Just as the upside of a team that has consolidated value into premium players is higher, so is the downside. If you have one six win player who hits the disabled list or suffers a significant drop in performance, you can lose the entirety of that value in a single blow. Ask the New York Mets about how quickly a few injuries can destroy a season – they lost double digit wins off their roster when Jose Reyes and Carlos Beltran missed huge chunks of the season this year. The fact that the Mets had two players of that quality was one of the main reasons the team was expected to be a force in the NL, despite some glaring problems with the rest of the roster. However, when they lost those guys, they took a massive hit from which they weren’t able to recover.

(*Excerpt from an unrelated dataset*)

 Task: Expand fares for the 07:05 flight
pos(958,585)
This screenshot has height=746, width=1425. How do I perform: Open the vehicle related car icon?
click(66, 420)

Premium players offer both more reward and more risk. For many people, they look at the increased reward and conclude that star players are more valuable, but they do not also account for the increased risk as well. Major League teams do, however.

The linearity of the value of wins is one that has been studied quite a bit by folks like Tom Tango (Mariner employee, noted statistical wizard). Over time, we simply do not see evidence that teams have been more willing to pay premium prices for premium players. Instead, teams have paid for wins on a linear scale at the current market rate. If you are a one win player in free agency, you’ve generally received the market rate for wins. If you’re a two win player, you’ve received double the market rate. Three wins, triple the market rate, etc…

Major League teams have looked the increased risks and rewards of consolidating value into a single player and decided that they’re basically an even trade-off. When faced with a choice of how much to pay for one six win player or two three win players, the dollar values are generally equal. The premium players get one tangible payoff that non-premium players do not, and that’s contract length.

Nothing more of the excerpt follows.